Managing Draw Calls For Zoomed Out Tilemap Views
Reducing Draw Calls from Distant Tiles
The core problem: Too many draw calls when rendering large tilemaps at a zoom level showing much of the map
A common optimization problem in 2D games using tilemap systems is managing the number of draw calls generated when viewing a large portion of the map from a zoomed out perspective. Each visible tile typically generates at least one draw call to render the tile sprite, resulting in potentially thousands of draw calls per frame at extreme zoom levels encompassing the entire tilemap. This overwhelms the GPU with too many draw calls to process efficiently, causing performance drops.

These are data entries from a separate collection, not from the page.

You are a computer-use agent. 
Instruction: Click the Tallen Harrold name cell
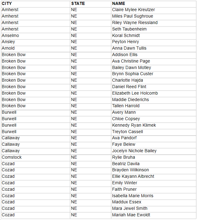coord(126,106)
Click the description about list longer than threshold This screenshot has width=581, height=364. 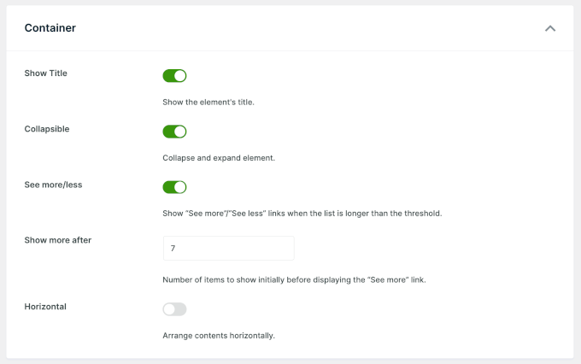click(302, 214)
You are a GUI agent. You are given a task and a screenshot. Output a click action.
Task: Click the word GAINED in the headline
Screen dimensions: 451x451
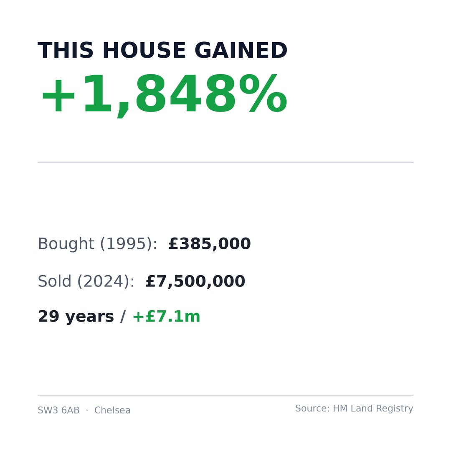[x=241, y=51]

Unity’s native tilemap system utilizes the TilemapRenderer component to handle rendering batched chunks of tiles in an efficient manner. However, when zooming out to view most or all of a large tilemap, the number of draw calls can still easily reach problematic levels. There are several techniques we can use to reduce draw calls in this situation, centered around culling off-screen tiles, utilizing Unity’s dynamic batching capabilities, and instancing tile chunks.
Setting up tilemap rendering in Unity
Unity’s Tilemap feature allows arranging tiles on a grid to build up 2D environments. A Grid GameObject acts as a container, with one or more Tilemap GameObjects as children that store the tile data. Painting tiles in the Tile Palette tool maps sprites onto the Tilemap’s grid. The Tilemap Renderer then handles generating meshes from this grid data and getting it to the graphics hardware for the fastest rendering method available.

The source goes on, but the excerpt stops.